Please restate the entries verbatim. The copy should hold no pictures.

[Source records Boundary: Start]

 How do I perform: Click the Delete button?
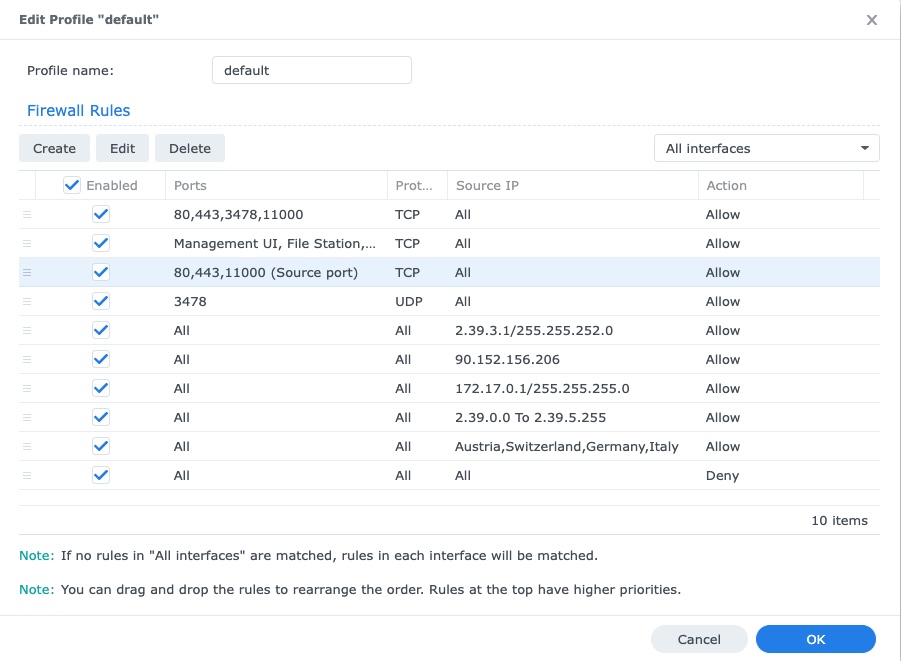click(189, 147)
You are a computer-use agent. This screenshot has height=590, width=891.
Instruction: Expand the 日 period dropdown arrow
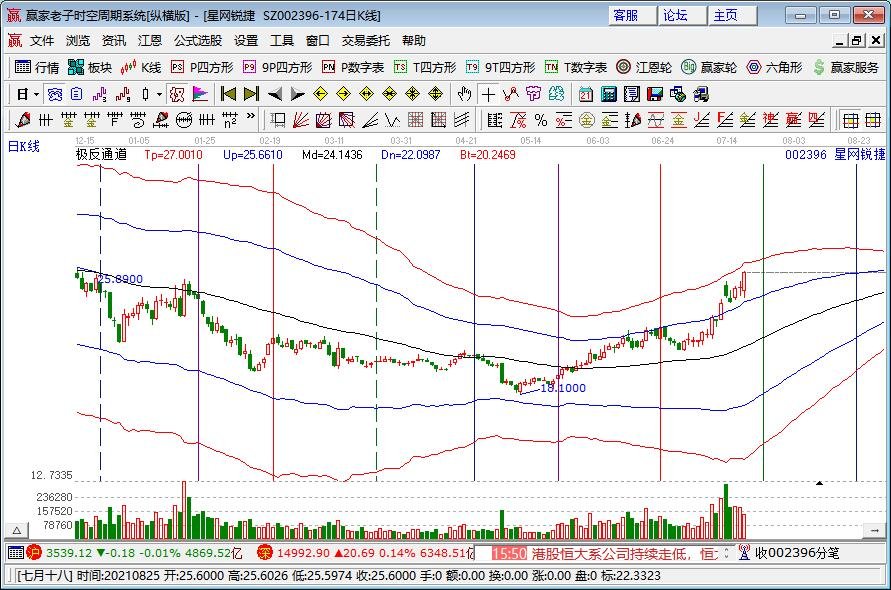coord(37,94)
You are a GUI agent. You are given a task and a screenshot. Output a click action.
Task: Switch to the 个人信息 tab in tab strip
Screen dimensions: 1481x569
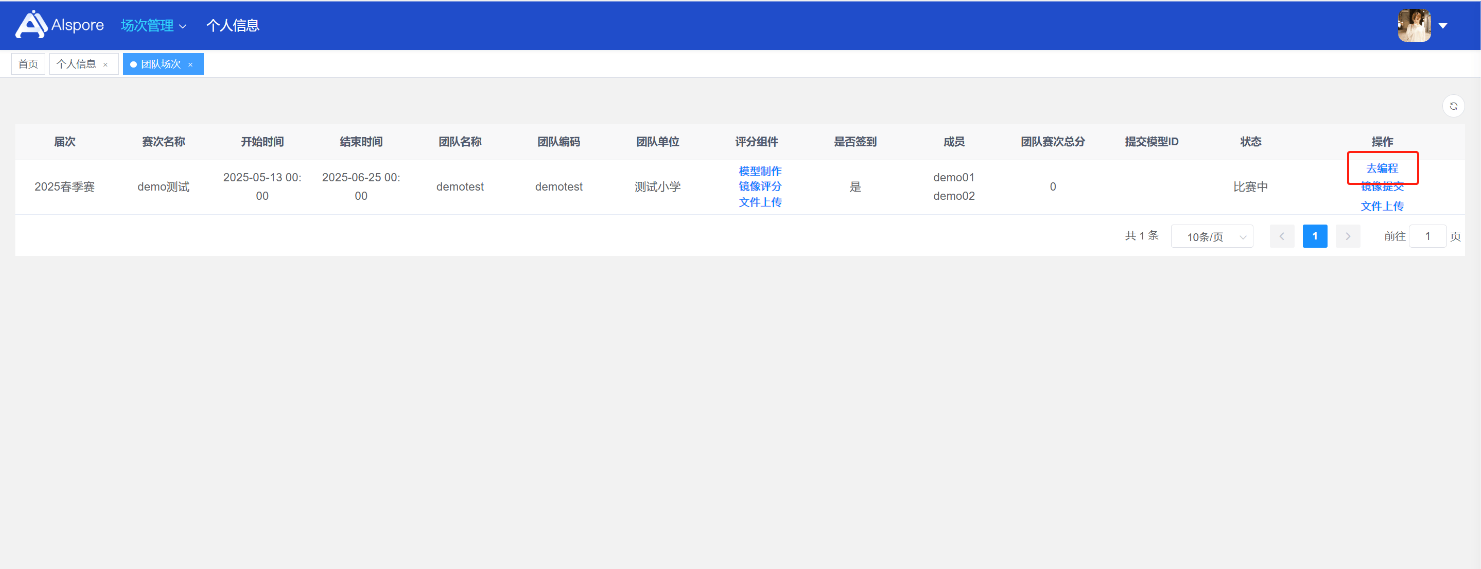pos(76,64)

[Source records Boundary: End]

- **Result below**:
 How do I perform: Click the Delete button?
click(189, 147)
You are a computer-use agent. This screenshot has height=590, width=891.
Instruction: Expand the 日 period dropdown arrow
coord(37,94)
You are a GUI agent. You are given a task and a screenshot. Output a click action.
Task: Switch to the 个人信息 tab in tab strip
Screen dimensions: 1481x569
pos(76,64)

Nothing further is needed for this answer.